-------- PROVIDED RECORDS --------
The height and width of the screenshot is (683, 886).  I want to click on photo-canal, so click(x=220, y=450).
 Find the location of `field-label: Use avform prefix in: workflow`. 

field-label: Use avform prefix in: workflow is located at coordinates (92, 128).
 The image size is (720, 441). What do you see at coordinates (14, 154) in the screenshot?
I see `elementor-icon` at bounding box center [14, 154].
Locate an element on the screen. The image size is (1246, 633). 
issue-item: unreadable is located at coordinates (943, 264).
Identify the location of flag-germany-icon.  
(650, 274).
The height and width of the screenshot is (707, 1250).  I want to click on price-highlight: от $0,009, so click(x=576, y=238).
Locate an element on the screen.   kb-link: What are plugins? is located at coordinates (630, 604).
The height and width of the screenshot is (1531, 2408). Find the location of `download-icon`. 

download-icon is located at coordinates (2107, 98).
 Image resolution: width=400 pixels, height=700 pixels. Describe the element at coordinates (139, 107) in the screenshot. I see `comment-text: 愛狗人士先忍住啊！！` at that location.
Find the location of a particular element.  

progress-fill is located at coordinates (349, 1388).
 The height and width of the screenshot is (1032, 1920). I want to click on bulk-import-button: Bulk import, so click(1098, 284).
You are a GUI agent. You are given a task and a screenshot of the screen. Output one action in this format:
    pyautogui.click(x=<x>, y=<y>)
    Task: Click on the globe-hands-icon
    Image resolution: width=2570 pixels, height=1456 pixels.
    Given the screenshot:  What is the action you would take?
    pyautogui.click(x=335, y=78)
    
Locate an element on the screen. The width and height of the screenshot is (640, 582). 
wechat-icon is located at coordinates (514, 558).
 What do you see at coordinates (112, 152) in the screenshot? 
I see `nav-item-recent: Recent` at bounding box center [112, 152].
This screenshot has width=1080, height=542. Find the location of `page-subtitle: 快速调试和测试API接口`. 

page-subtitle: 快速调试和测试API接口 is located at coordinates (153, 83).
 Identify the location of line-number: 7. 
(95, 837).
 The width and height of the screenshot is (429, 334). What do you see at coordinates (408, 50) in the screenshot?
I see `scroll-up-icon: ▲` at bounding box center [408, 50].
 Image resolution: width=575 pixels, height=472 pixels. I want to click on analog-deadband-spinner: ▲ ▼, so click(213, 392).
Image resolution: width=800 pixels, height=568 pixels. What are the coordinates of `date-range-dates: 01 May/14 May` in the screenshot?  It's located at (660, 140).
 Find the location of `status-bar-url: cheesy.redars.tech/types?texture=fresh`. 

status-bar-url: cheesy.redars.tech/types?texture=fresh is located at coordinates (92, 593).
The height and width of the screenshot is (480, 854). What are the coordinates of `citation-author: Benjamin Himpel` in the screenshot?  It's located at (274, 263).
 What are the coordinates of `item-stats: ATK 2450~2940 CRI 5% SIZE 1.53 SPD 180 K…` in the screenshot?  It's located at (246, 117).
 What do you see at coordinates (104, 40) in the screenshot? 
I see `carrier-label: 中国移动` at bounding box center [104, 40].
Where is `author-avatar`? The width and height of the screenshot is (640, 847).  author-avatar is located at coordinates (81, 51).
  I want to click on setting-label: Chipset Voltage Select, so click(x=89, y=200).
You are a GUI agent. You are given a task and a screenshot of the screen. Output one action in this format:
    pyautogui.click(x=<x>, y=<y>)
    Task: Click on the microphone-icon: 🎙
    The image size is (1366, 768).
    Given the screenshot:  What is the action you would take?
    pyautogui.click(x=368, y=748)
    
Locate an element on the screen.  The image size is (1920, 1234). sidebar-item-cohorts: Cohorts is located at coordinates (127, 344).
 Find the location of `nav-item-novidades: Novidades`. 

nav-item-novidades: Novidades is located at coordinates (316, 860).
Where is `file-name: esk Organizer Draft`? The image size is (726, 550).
--------
**WHAT IS NEEDED**
Could you repeat, word for word, the lines of the data above, starting at the line containing "at (246, 117)." and ending at the line containing "I want to click on setting-label: Chipset"?

**ANSWER SECTION**
 What are the coordinates of `item-stats: ATK 2450~2940 CRI 5% SIZE 1.53 SPD 180 K…` in the screenshot?  It's located at (246, 117).
 What do you see at coordinates (104, 40) in the screenshot? 
I see `carrier-label: 中国移动` at bounding box center [104, 40].
Where is `author-avatar`? The width and height of the screenshot is (640, 847).  author-avatar is located at coordinates (81, 51).
  I want to click on setting-label: Chipset Voltage Select, so click(x=89, y=200).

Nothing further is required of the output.